Failing to find proof for a biological theory at this stage of knowledge and research doesn’t mean that prenatal causes aren’t important or even causative. It is a rush to judgment to word their conclusions as a lawyerly effort to mount a case against prenatal influences rather than to present a objective assessment of what we know and don’t know. Their statement comes across as an indictment against one viewpoint (“born that way”) which is a popular expression of belief in prenatal factors as causative. On the other hand, Bailey et al say on page 87: “No specific theory of what causes people to be attracted to men, to women, or to both has received enough support to win the backing of all reasonable scientists, most of whom remain open-minded to a large extent.”
Resorting the language of the culture wars (“born that way”) detracts from the value of Mayer and McHugh’s paper. Most personality theorists don’t think of the nature-nurture issue as disagreement over how people are born. For instance, I am moderately extraverted. Was I born an extravert? Since at the time, I wasn’t capable of preferring anything socially, I wasn’t born introverted or extraverted. I do think the evidence points to a role for genes in helping push me toward extraversion, my environment no doubt played a role in the way I am extraverted. I suspect there are some circumstances which could have made becoming an extravert improbable. So which is it? Was I “born that way?”

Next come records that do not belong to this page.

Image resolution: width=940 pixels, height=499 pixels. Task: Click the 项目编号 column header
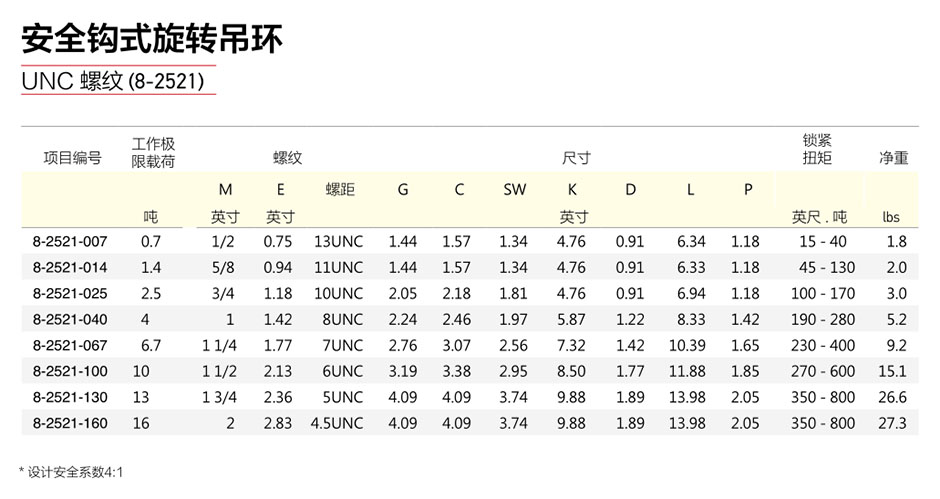[x=73, y=158]
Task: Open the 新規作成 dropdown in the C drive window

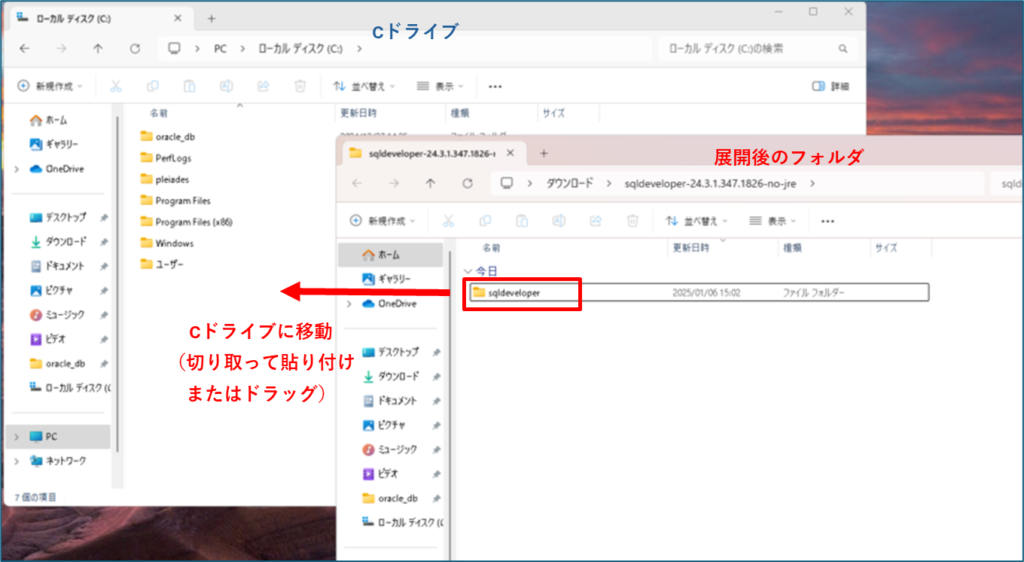Action: (x=50, y=86)
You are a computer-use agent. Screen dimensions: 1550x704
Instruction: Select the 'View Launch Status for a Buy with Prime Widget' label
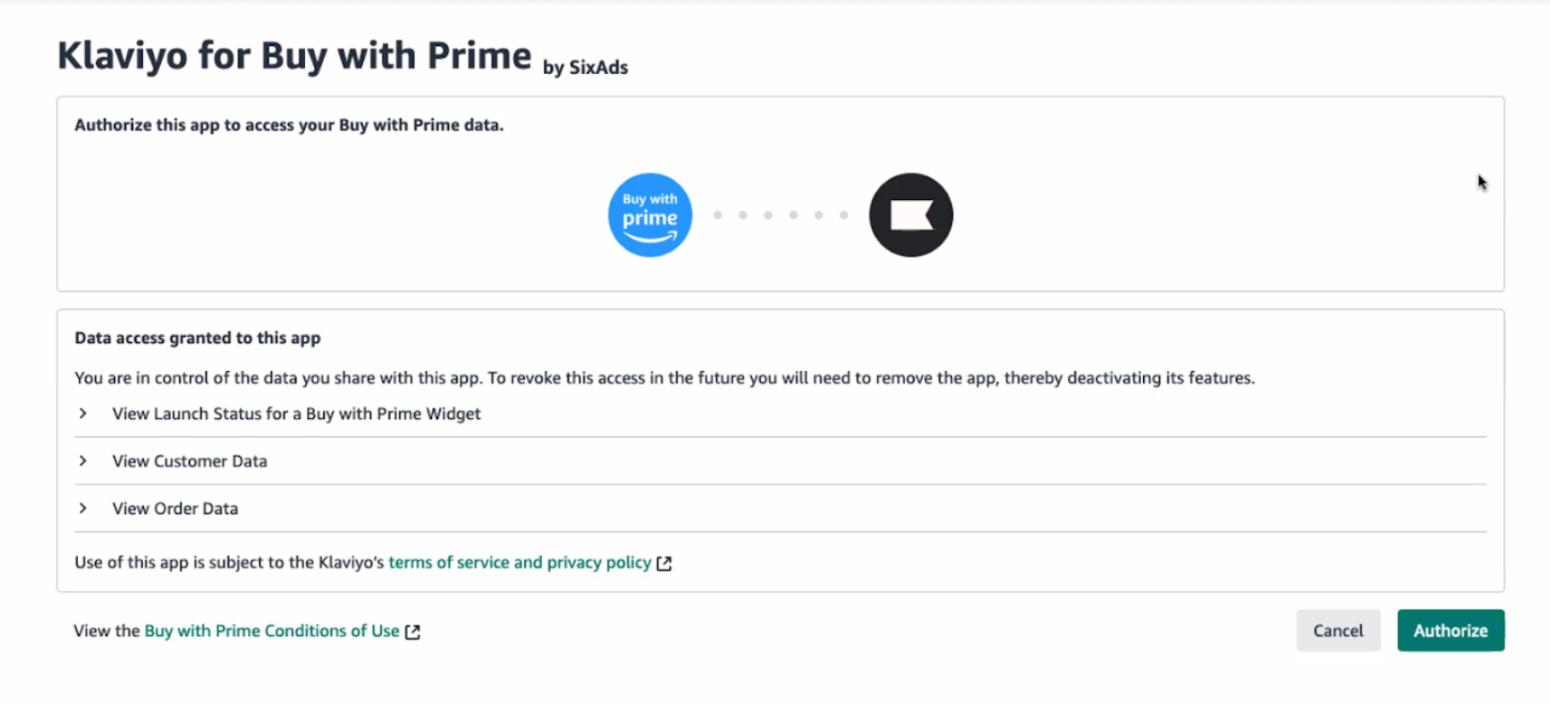click(296, 413)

I would say there is a sense in which I was born with a high likelihood that I would become that way. If society told me that being an extravert was awful, I might even want to defend myself by saying that how I am is strongly influenced by factors outside of my control. And I would be at least partly correct. Saying a person is “born that way” is a way of communicating a lack of personal agency in a life trajectory that begins with a particular genotype within a particular environment. As an organism, my biology has to adapt to my environment. However, the likelihood that any environment will push me out of that trajectory is low. Some behavioral traits may be more malleable than others. Sexual orientation for men seems not to be terribly malleable whereas for women as a group (not every woman of course), the picture seems to include more fluidity. I think Mayer and McHugh, perhaps without intending this result, used scientific work to address a poorly framed question leading to a poorly framed, tendentious conclusion.
Scientists used to think cold, aloof mothers caused autism. At one point in history, scientists thought all obsessive-compulsive symptoms were psychologically based. Now we know mothers don’t cause autism and that sometimes strep anti-bodies cause OCD symptoms in children. While I agree with Bailey that the evidence has not caused consensus around a specific biological theory, I don’t think one can say that prenatal factors have been ruled out.
Having said all of that, I think research on specific social factors (parenting, abuse, early sexual experiences, pornography) is sufficient to cast serious doubt on any theory involving those factors as causative in a general sense. In short, some persons might owe their same sex attractions to a set of life experiences. However, according to the research on these factors, those persons are in the minority. What that means for the causes of homosexual attractions for the majority is not clear.
I want to thank Adam for his responses and I invite him to reply to me in another post. I think the give and take may help bring additional clarity and awareness to the important questions raised by the Mayer and McHugh and Bailey et al papers.